Entre ASMR nature et études scientifiques, l’écoute de la biodiversité n’a jamais été aussi développée. À quoi cela ressemble et par où commencer ? Deux jeunes bioacousticiens nous aident à faire les premiers pas.

Mars 2020, les rues sont vides. Plus de voitures, ni de métros mais des bruits de la nature qu’on avait presque oublié. Un cri d’oiseau sur le toit d’en face, le bruissement d’un petit mammifère dans un arbuste ou même le vent qui traverse les feuilles d’un arbre.

Avec le confinement et la diminution des bruits d’origine humaine, nous avons appris à mieux écouter notre environnement, à se rendre compte de notre méconnaissance vis à vis de ces sons presque toujours camouflés. Même en plein cœur des Vosges, le silence n'existe qu'entre deux avions toutes les sept minutes, rappelle le naturaliste Marc Namblard, dans un documentaire sur les sons de la forêt.

La bioacoustique passe le mur du son

Alors depuis cette période, la bioacoustique est en plein boom. La discipline scientifique qui étudie les écosystèmes à travers le son se structure et se déploie auprès du grand public. Il y a trois ans la première formation uniquement dédiée à l’observation acoustique du vivant a ouvert à Saint-Étienne. Et cet été, les Jeunes BioAcousticien·nes ont tenu leurs premières rencontres.

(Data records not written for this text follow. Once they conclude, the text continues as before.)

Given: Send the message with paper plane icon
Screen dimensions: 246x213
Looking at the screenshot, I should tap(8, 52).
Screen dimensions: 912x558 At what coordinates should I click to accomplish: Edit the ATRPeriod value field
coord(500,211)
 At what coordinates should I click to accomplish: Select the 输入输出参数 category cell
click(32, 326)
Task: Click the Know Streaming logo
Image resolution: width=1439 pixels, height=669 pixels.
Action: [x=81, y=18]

“De plus en plus de bureaux d’études, d’associations ou de porteurs de projets font appel à nous pour mesurer les impacts d’un projet ou l’efficacité d’une zone protégée”, explique Gabriel Dubus, un des organisateurs de ces Journées des Jeunes BioAcousticien·nes.

Plus facile, en effet, de poser un micro pendant des mois voire des années pour observer un écosystème que d’effectuer régulièrement des relevés. “C’est une méthode non-invasive, cela retire le biais de la présence humaine”, détaille Virgile Daunay, également jeune bio acousticien.

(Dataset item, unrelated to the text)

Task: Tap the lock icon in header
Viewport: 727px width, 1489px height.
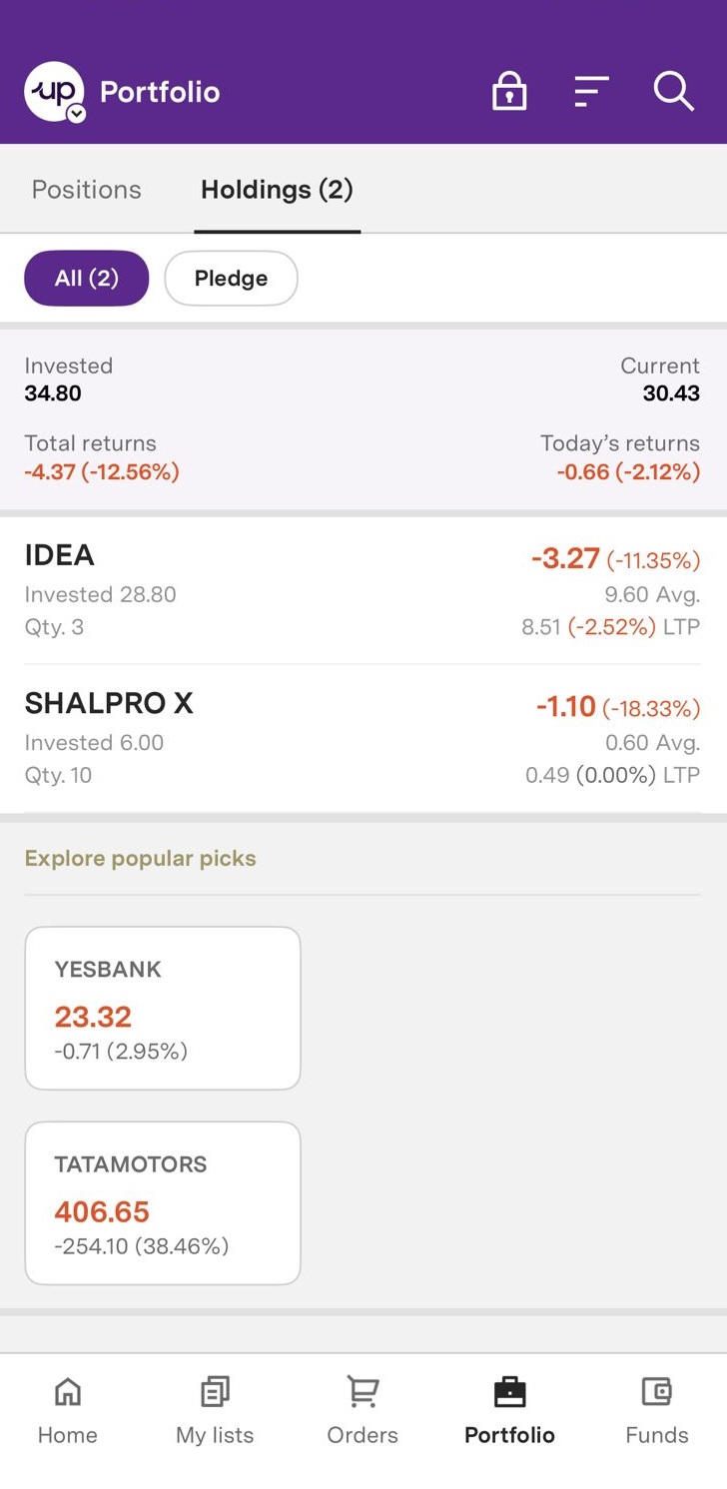Action: [x=509, y=93]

En plus d’être moins impactant pour les espèces, les enregistrements sonores de la nature pourraient être bénéfiques pour la santé humaine. Une étude canadienne a notamment montré en 2021 qu’écouter des sons naturels réduirait le stress, la sensibilité à la douleur et aurait un effet positif sur notre humeur et nos performances cognitives. Le grand public s’empare donc de plus en plus des enregistrements de la nature, notamment via l’ASMR qui désigne la sensation de bien-être provoquée par certains stimulus auditifs.

“Les exposition et spectacles à l’intention du grand public se multiplient et nous réfléchissons aussi à intégrer un temps ouvert à tous lors de notre prochaine rencontre”, confirme Gabriel Dubus, qui y voit aussi une sensibilisation accrue du public au sujet de la biodiversité. En 2022, une exposition intitulée Musicanimale, le grand bestiaire sonore s’est ainsi tenue à la Philharmonie de Paris en partenariat avec le Muséum national d’histoire naturelle de Paris (MNHN). Celle-ci a mis un grand coup de projecteur sur la bio-acoustique et permettait de découvrir les sons d’une quarantaine d’espèces animales. 150 œuvres et objets d’art étaient également présentés afin de montrer combien les sons du vivant inspirent les artistes.

L’acoustique pour prendre le pouls du vivant

Avec la disparition d’espèces et d’écosystèmes, l’enregistrement sonore des milieux se fait de plus en plus pressant. Il s’agit à la fois d’analyser la crise du vivant pour la comprendre, mais aussi d’archiver des sons qui risquent de disparaître. C’est tout l’enjeu de l’éco-acoustique. Née il y a environ une dizaine d’années, cette discipline dérivée de la bioacoustique effectue un changement de focale par rapport à cette dernière. Les scientifiques ne s’intéressent plus uniquement aux “animaux solistes”, désormais “ils captent l’orchestre, c’est-à-dire tous les sons émergeant d’un paysage naturel – une forêt, une rivière, un océan” précise Jérôme Sueur, maître de conférences au Muséum national d’histoire naturelle de Paris (MNHN), dans un article publié sur The Conversation.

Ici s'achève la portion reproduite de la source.